Je lis ça, consternée, en colère, triste, très.
Comment peuvent-ils encore, en 2024, se contenter de faire ding dong à la porte puis demander si tout va bien avant de rebrousser chemin et repartir dans leur Peugeot grise ? Que se sont-ils dit ?
Sur place, l’ont-ils faite sortir de l’appartement ? L’ont-ils prise à l’écart de son mari pour lui parler ? Mari déjà condamné en 2014 pour des faits de violence sur sa précédente compagne. Ou ont-ils attendu qu’elle ose un « bonsoir messieurs, je vous remercie d’être venus, mon mari a l’intention de me tuer ce soir en me frappant jusqu’à ce que mon cœur s’arrête donc si vous pouviez le foutre au mitard pour les trente prochaines années je vous serais bien reconnaissante ».
« Elle n’avait pas sollicité leur aide ».
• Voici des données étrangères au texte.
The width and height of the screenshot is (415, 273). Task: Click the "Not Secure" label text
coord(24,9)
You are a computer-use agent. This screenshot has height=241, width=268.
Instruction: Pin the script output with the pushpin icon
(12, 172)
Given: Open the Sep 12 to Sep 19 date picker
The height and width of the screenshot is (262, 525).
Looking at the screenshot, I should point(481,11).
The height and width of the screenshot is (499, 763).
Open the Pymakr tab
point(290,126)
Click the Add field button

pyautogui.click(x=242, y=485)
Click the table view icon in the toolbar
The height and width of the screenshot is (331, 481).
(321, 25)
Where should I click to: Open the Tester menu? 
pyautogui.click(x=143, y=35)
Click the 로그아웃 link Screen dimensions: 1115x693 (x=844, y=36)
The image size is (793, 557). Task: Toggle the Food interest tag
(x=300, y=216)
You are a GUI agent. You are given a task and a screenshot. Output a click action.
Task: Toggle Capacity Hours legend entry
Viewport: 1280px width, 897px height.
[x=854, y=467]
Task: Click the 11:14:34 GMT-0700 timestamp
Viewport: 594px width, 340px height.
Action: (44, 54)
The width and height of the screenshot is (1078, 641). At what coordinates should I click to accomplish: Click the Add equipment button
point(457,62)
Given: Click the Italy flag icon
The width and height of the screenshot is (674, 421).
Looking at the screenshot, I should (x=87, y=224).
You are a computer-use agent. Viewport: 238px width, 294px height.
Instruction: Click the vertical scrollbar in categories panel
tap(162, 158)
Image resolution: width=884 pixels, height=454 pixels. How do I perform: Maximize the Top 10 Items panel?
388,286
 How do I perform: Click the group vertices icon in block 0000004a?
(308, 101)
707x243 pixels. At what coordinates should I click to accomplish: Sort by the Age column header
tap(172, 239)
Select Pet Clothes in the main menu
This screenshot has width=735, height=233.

Les voisins ont appelé, l’homme était connu pour être violent, que faut-il de plus ? Et surtout, n’est-on pas censé savoir que la peur se manifeste comme ça ?
Par le silence.
Rire ou pleurer ? Choix cornélien.
Refaire l’histoire et leur fendre les tympans : DEMAIN IL SERA TROP TARD. Demain elle sera morte. Froide et sans futur. Demain il aura décidé pour elle que sa vie s’arrête là, à 44 ans, sous la rage et l’emprise. Demain une famille entière sera anéantie. Demain, il sera trop tard, vous devrez vivre avec ça sur la conscience. De ne pas avoir fait votre boulot comme il fallait. D’avoir sonné chez des gens comme pour leur vendre le calendrier des éboueurs. Pour cocher la case « on est passé ». Sans chercher à sauver cette femme.
Demain il sera trop tard pour elle puis pour une autre, et encore une autre, et encore une autre.
Je ne dis pas ici que tous les policiers / gendarmes sont incompétents mais je continue de penser que les formations au sein des commissariats concernant la manière de traiter les victimes de violences conjugales (même si elles existent et qu’il y a du progrès) sont ni assez nombreuses ni assez pertinentes. Je vous invite à regarder le documentaire imaginé par Sarah Barukh, il dynamite les idées reçues autour des violences conjugales et gagnerait à être diffusé dans les écoles, les commissariats, les entreprises…
Et si quelque part, vous vous êtes déjà demandé – ne serait-ce qu’une fois – si demain il ne sera pas trop tard pour vous ou pour quelqu’un que vous connaissez ; parlez, ne vous isolez pas, il existe des associations qui font un travail incroyable.
Vous n’êtes pas seule et pour partir, il n’est jamais trop tard.